__PROBLEM REQUIREMENTS__:
Copy out, unchanged, the entries below from the "Delete the current track" line to the final line. Omit pictures.

__INPUT DATA__:
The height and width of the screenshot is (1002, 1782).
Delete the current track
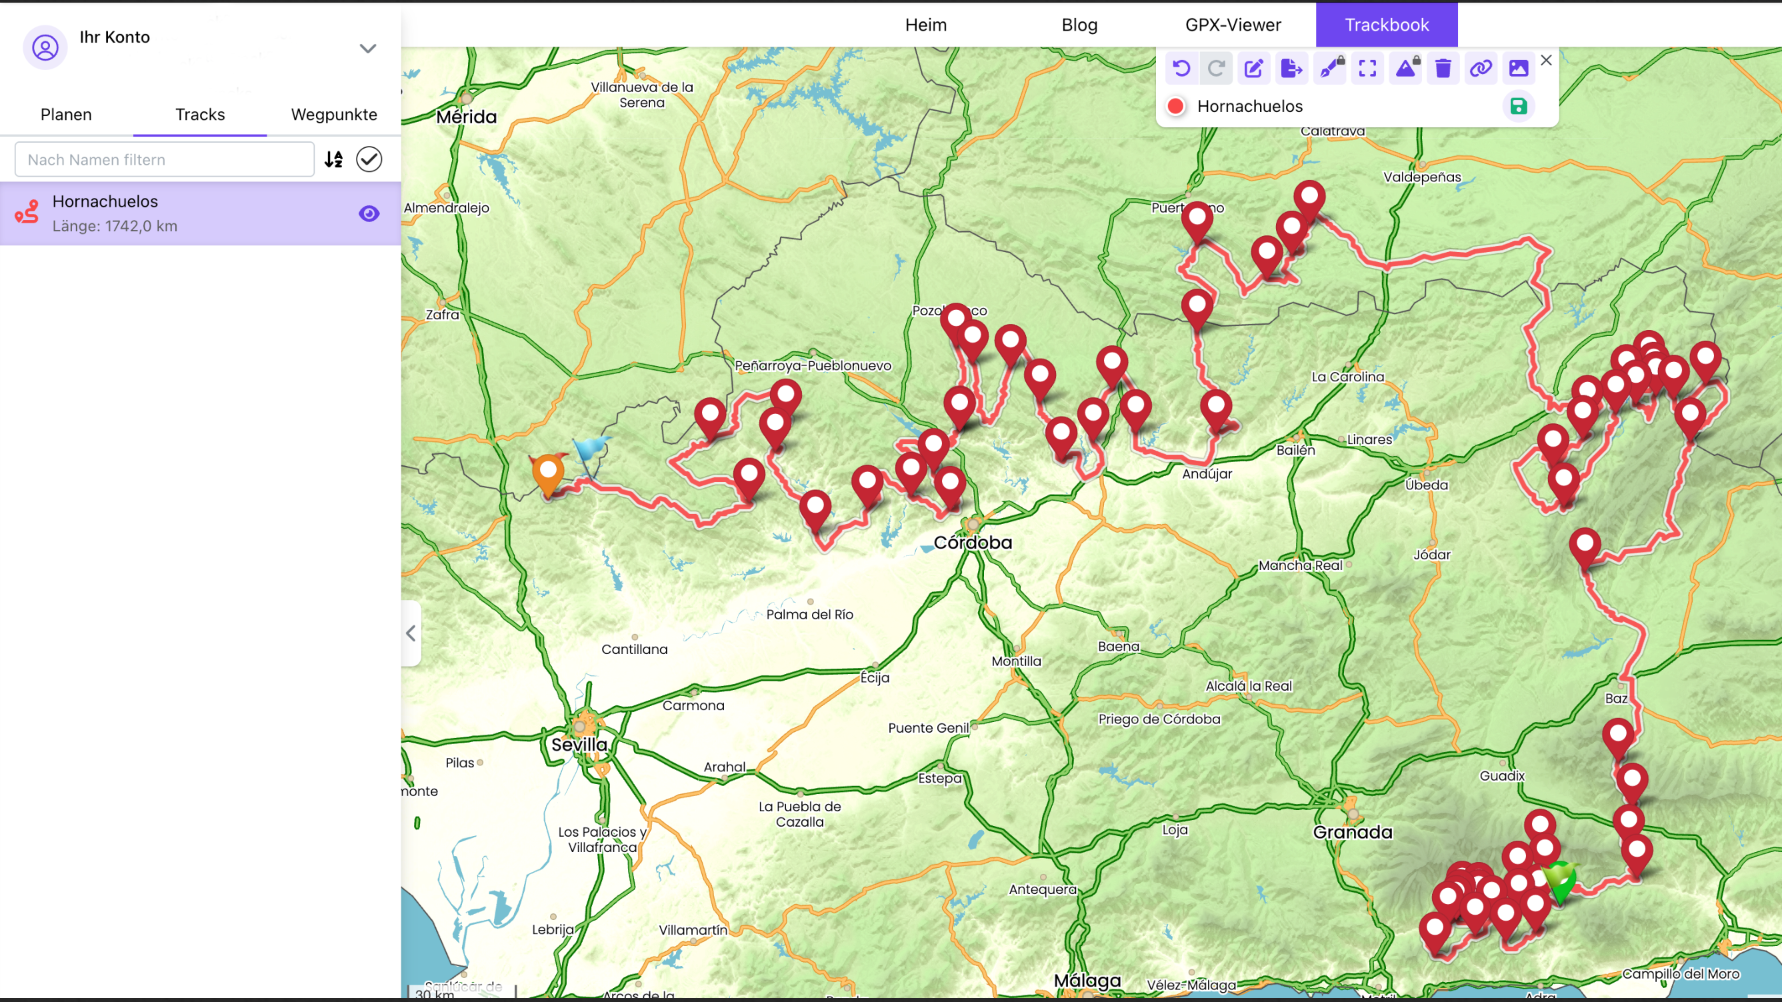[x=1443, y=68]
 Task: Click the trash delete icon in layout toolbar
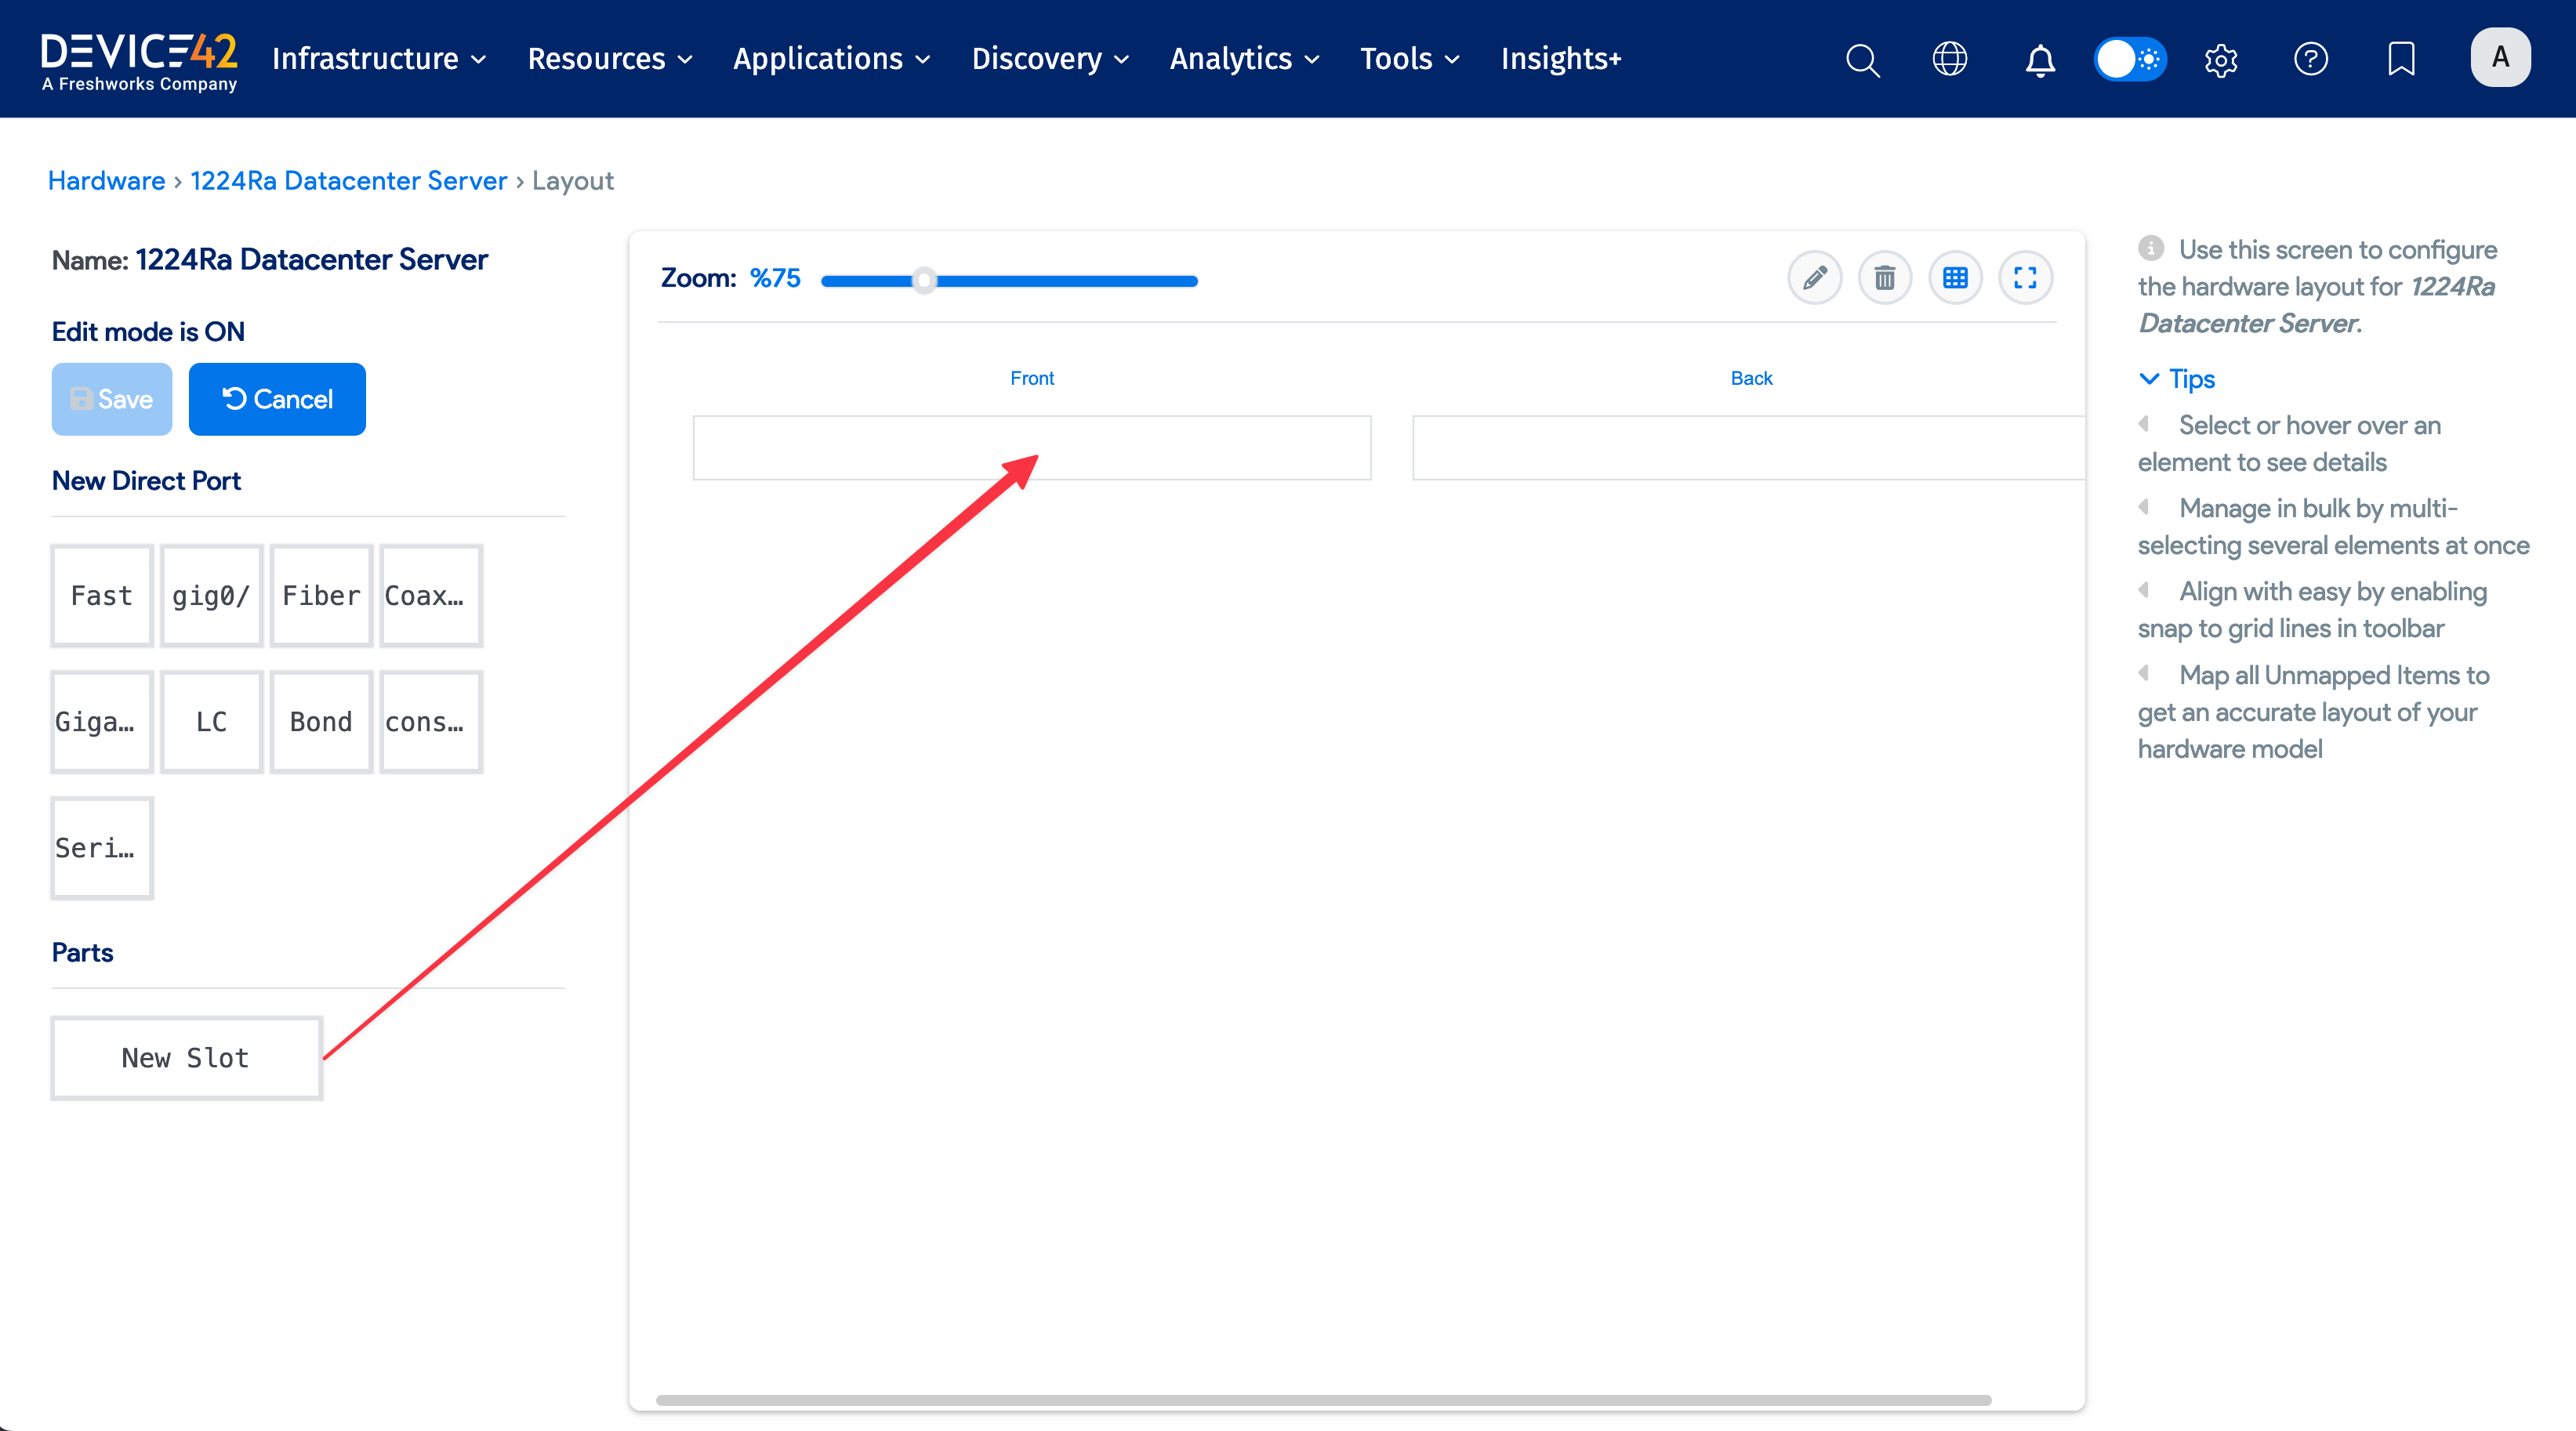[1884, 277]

__EXERCISE OUTPUT__:
Delete the current track
[x=1443, y=68]
 Task: Click the trash delete icon in layout toolbar
[1884, 277]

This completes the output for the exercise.